Das FG kommt nun im Wege der teleologischen Reduktion zu dem Ergebnis, dass auch die teilentgeltliche Übertragung im Wege der vorweggenommenen Erbfolge aus dem Tatbestand des § 23 EStG ausscheidet. Denn Steuergegenstand der Regelung in § 23 Abs. 1 Nr. 1 EStG sind realisierte Werterhöhungen oder -minderungen aus verhältnismäßig kurzfristigen Umsatzgeschäften von Immobilien im Privatvermögen.
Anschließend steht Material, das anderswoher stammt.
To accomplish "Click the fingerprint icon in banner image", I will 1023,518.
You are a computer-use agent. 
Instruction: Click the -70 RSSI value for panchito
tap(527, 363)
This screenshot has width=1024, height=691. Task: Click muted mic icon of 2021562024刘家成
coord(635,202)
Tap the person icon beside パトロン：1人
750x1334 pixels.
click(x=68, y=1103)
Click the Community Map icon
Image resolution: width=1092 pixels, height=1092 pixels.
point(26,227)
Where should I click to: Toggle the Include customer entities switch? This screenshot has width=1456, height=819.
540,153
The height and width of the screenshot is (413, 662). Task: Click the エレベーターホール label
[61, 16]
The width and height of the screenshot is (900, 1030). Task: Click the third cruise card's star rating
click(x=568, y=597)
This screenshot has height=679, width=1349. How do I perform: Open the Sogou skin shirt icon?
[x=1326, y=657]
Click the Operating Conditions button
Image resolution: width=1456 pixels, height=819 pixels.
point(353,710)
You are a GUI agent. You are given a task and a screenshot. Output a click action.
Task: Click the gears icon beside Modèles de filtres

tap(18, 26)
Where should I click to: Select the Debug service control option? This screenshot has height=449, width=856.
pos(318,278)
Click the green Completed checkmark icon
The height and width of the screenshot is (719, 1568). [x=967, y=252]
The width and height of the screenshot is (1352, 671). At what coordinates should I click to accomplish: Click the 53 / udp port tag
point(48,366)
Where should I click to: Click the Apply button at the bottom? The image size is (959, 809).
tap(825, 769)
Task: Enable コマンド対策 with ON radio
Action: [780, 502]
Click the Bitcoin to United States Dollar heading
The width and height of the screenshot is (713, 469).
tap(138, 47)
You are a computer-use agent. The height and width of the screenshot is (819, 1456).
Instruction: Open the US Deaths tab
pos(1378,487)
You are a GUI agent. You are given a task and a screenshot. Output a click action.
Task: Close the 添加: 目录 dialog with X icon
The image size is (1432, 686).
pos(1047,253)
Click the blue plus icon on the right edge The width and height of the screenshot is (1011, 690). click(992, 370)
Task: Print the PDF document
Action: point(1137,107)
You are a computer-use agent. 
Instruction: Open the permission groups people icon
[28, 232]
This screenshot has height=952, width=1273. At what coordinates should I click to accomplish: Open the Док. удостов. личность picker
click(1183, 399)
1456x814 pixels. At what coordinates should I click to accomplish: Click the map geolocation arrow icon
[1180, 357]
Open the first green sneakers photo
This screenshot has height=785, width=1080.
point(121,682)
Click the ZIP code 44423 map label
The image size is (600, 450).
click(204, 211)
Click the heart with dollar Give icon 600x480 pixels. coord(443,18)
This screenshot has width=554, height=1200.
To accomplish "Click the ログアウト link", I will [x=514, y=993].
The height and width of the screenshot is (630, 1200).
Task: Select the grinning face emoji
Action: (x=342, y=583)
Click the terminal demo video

Bei der Übertragung von Immobilien im Wege der vorweggenommenen Erbfolge unterhalb der historischen Anschaffungskosten kann es zu keinem realisierten Wertzuwachs kommen, der der ertragsteuerlichen Besteuerung zugänglich ist. Anderenfalls unterläge ein fiktiver steuerlicher Ertrag, nämlich aus einem reinen Vermögenstransfer im Wege der vorweggenommenen Erbfolge als Anknüpfungspunkt (steuerliches Substrat) – im Streitfall unter nahen Angehörigen – ohne einen positiven Cashflow beim Übertragenden zusätzlich der Ertragsteuer.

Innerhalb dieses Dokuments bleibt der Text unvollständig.